- Abbreviation: DtSP
- Leader: Richard Kunze
- Founded: 23 February 1921
- Dissolved: May 1929
- Split from: DNVP
- Newspaper: Deutsches Wochenblatt
- Ideology: Völkisch nationalism Antisemitism Anti-capitalism Anti-socialism
- Political position: Far-right

= German Social Party (Weimar Republic) =

The German Social Party (Deutschsoziale Partei, DtSP) was an antisemitic and Völkisch political party in Germany and the Free City of Danzig during the Weimar Republic.

==History==
The party was established on 23 February 1921 by Richard Kunze in order to compete with the German Socialist Party. Based in Berlin, by 1925 it had a membership of around 34,000; 3,000 in Berlin, 5,000 in Saxony, 2,400 in Middle Silesia, 2,300 in Posen-West Prussia and 5,000 in Danzig.

===Germany===
The party contested the Reichstag elections in Oppeln in 1922, a delayed part of the 1920 federal elections. It received 4.5% of the vote, failing to win a seat. In the May 1924 elections the party received 1.1% of the national vote, winning four seats. Kunze, Konrad Jenzen, Hans Kurth and Friedrich Stock became the party's MPs, although Kurth and Stock defected to the National Socialist Freedom Movement later in the year. The December 1924 elections saw the party ally with the Reichsbund für Aufwertung; its vote share fell to 0.5% and it lost all parliamentary representation.
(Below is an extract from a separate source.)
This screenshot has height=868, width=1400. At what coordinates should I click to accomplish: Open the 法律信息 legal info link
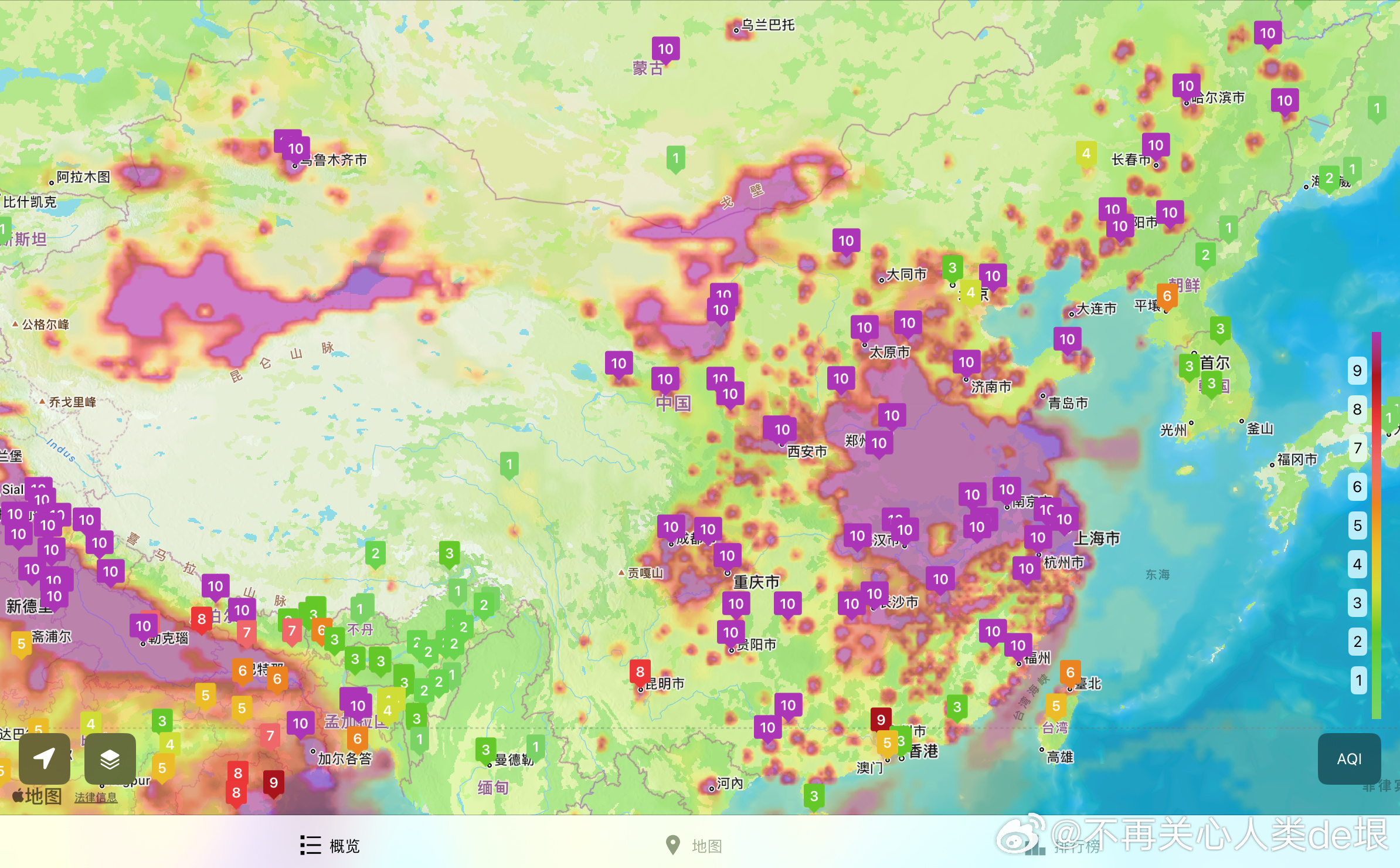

In the 1928 elections the party's vote share fall to 0.15% as it remained seatless. The party was dissolved the following year, and Kunze joined the Nazi Party.

===Free City of Danzig===
The party ran in the 1923 elections, receiving 6% of the vote and winning seven seats in the 120-seat Volkstag. The 1927 elections saw the party's vote share fall to 1.2%, with it winning only one seat.